PROBLEM:
Please copy each line of the data that includes the string "agent".

DATA EXTRACT:
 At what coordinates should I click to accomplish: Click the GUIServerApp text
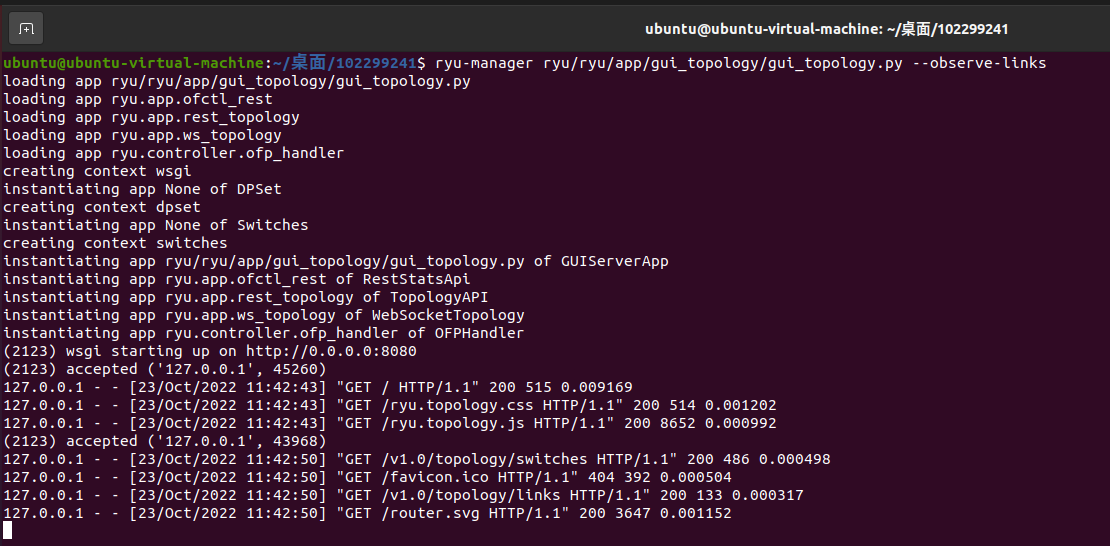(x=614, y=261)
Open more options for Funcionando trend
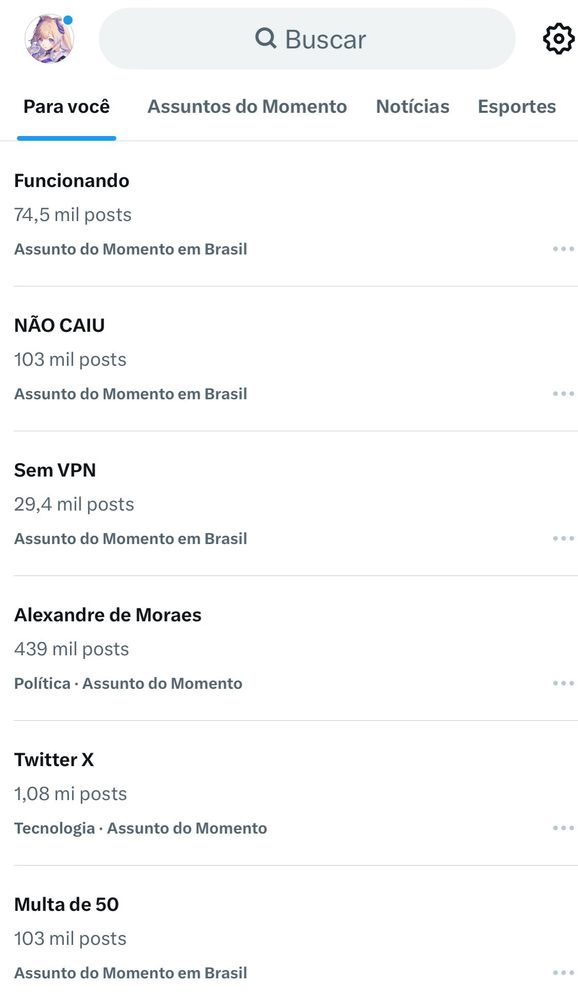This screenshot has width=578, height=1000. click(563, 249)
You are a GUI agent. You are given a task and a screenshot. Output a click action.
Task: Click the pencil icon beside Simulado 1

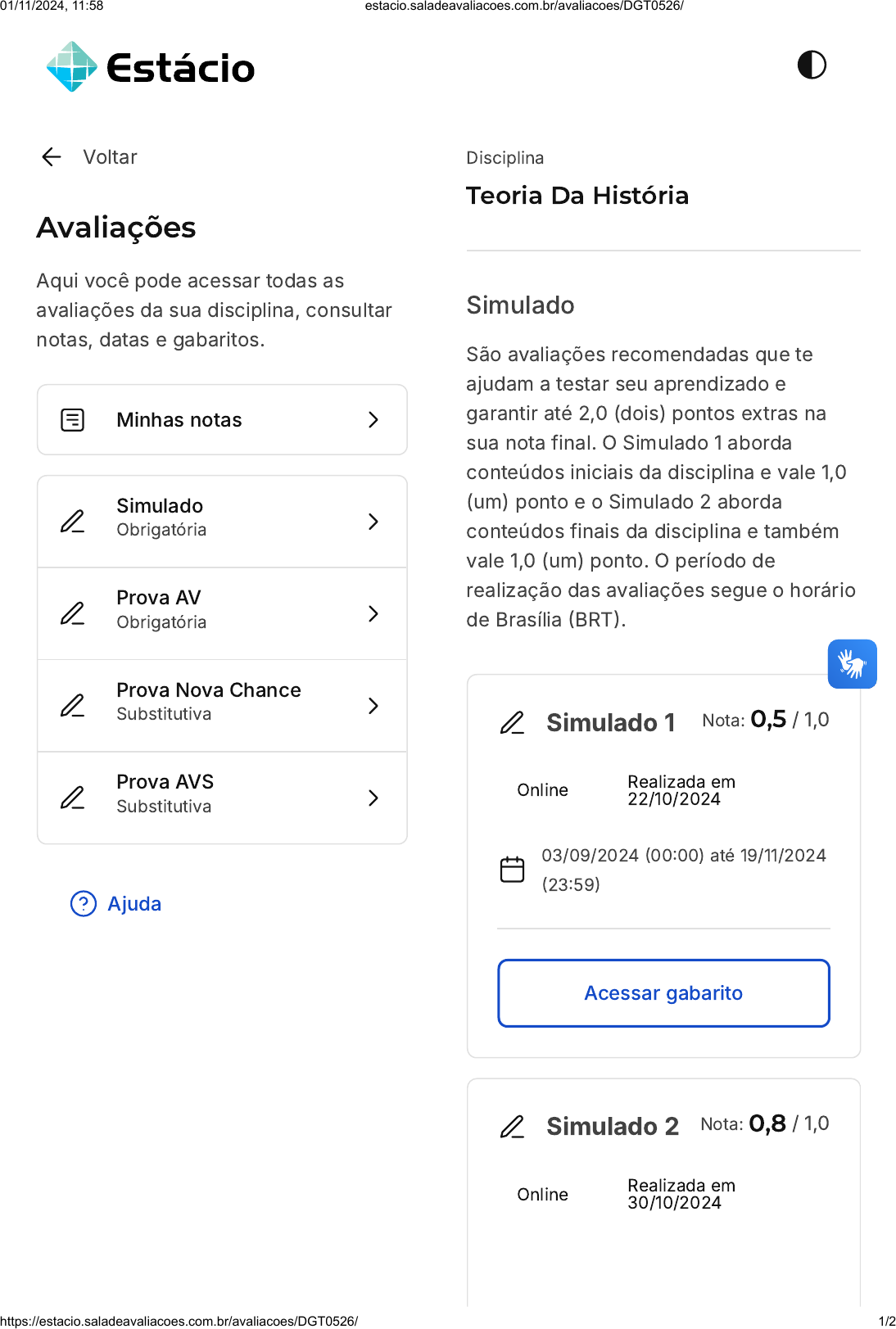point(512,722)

==

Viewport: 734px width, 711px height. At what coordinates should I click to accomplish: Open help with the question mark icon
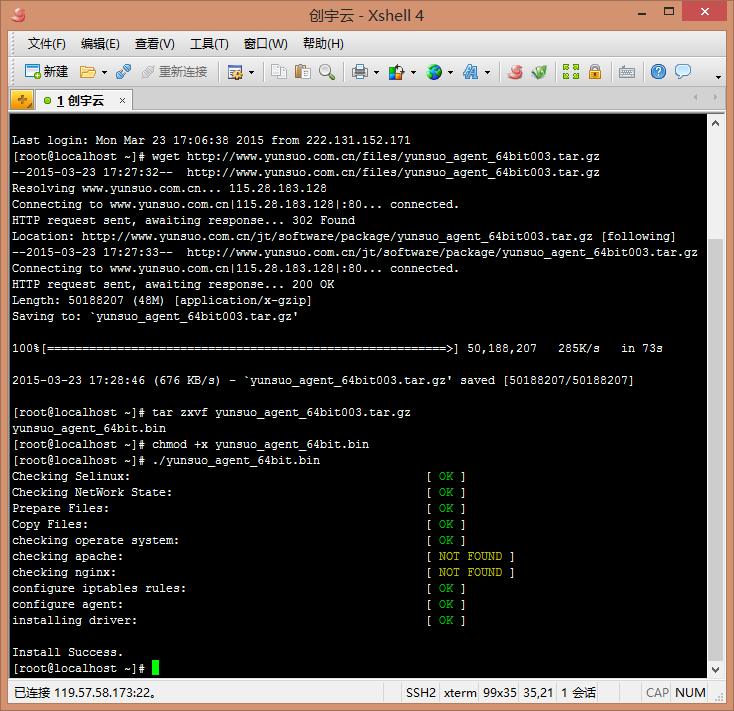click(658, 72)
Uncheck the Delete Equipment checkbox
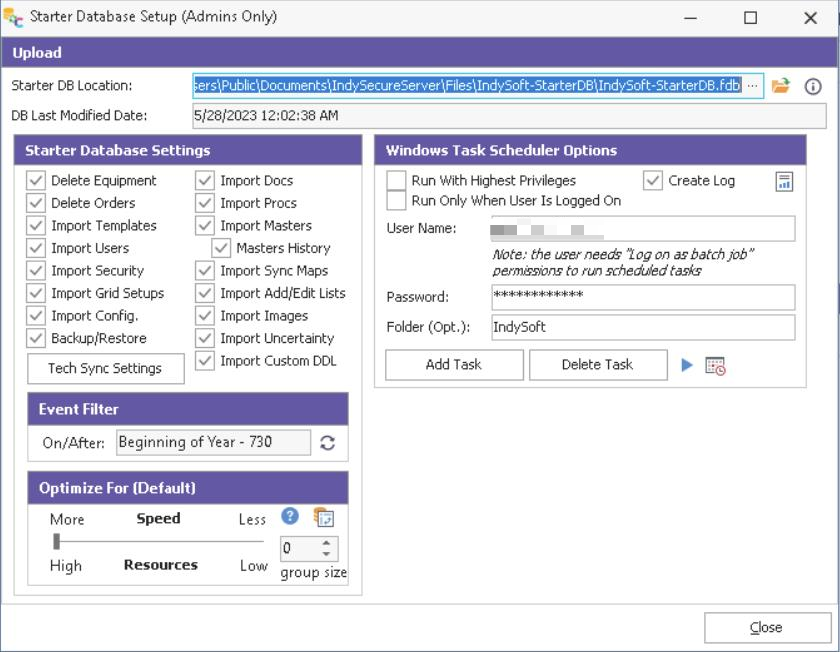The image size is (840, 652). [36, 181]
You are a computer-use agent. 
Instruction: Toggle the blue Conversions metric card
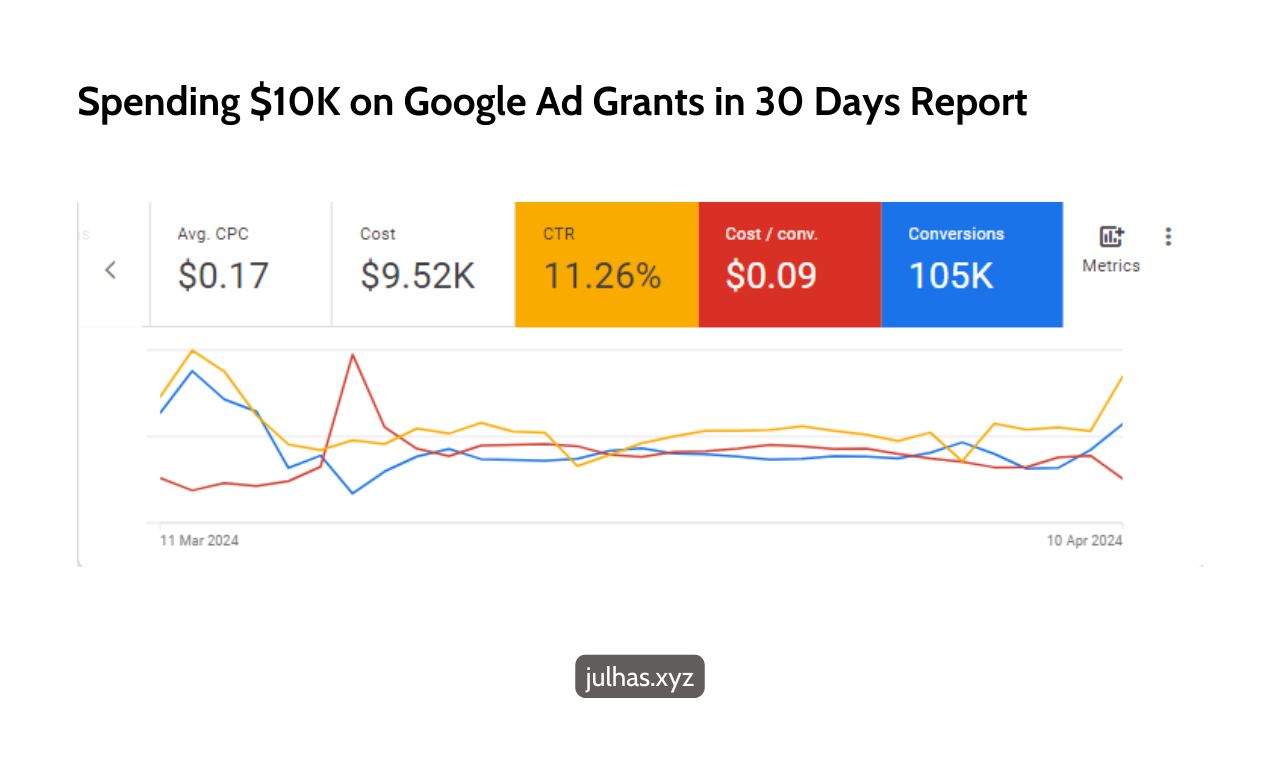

OUTPUT BELOW:
You are a GUI agent. You are given a task and a screenshot. Output a click action.
You are a computer-use agent. 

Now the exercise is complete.